#### Problem:
Without any pictures, print the lines below from the one that has "This screenshot has height=985, width=1024." through the one that has "the Memory Type", exactly and nothing else.

#### Material to process:
>>>
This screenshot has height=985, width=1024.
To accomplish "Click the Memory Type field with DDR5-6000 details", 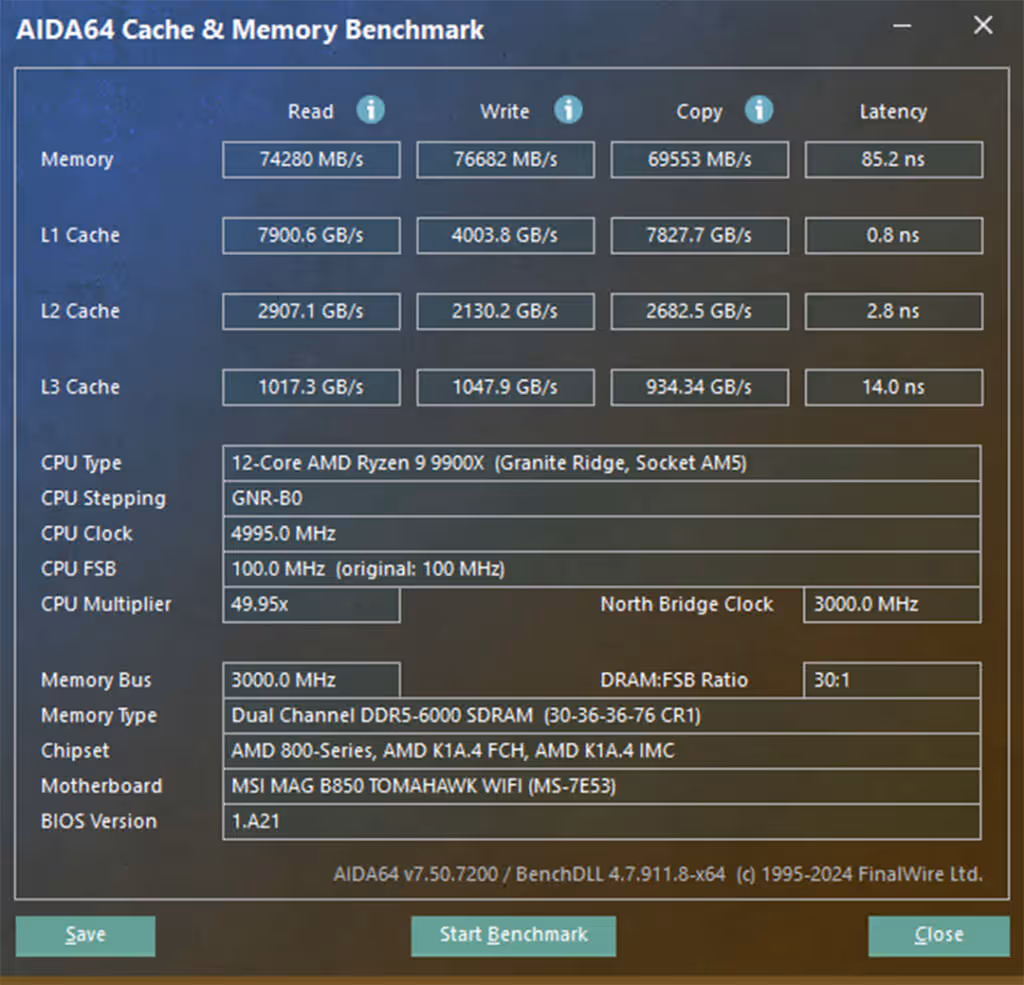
<<<
>>>
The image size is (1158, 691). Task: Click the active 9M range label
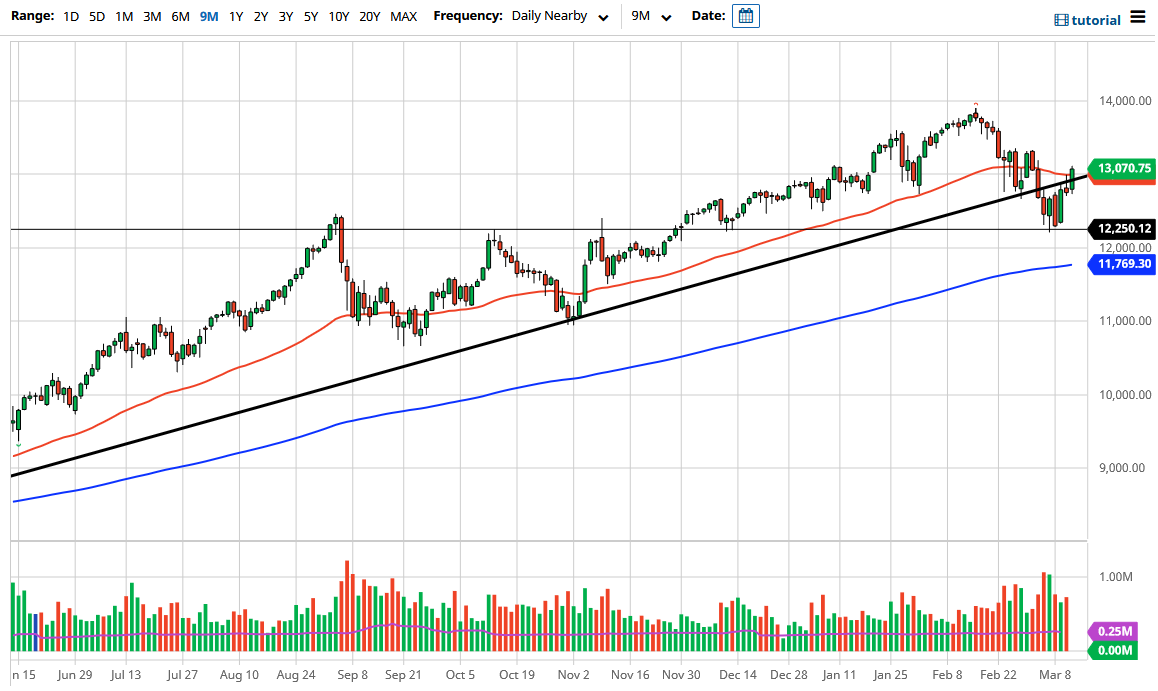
<<<
>>>
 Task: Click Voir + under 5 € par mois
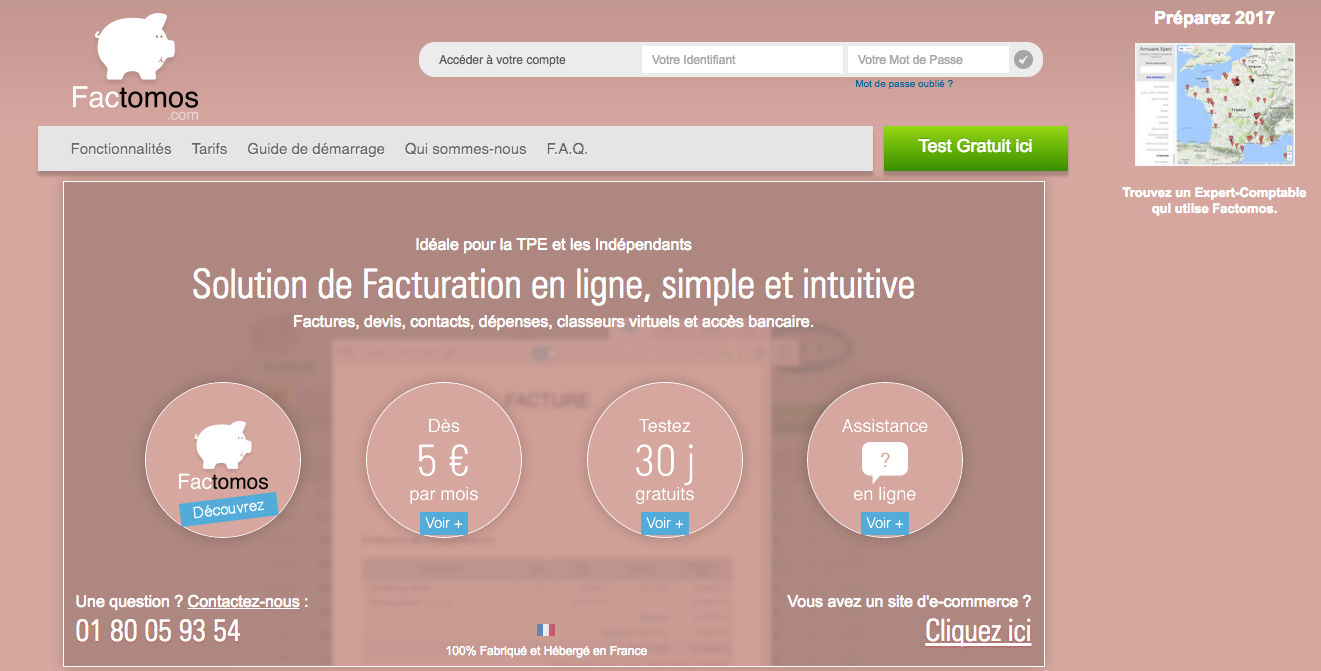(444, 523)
<<<
#### Output of the exercise:
This screenshot has height=985, width=1024.
To accomplish "Click the Memory Type field with DDR5-6000 details", 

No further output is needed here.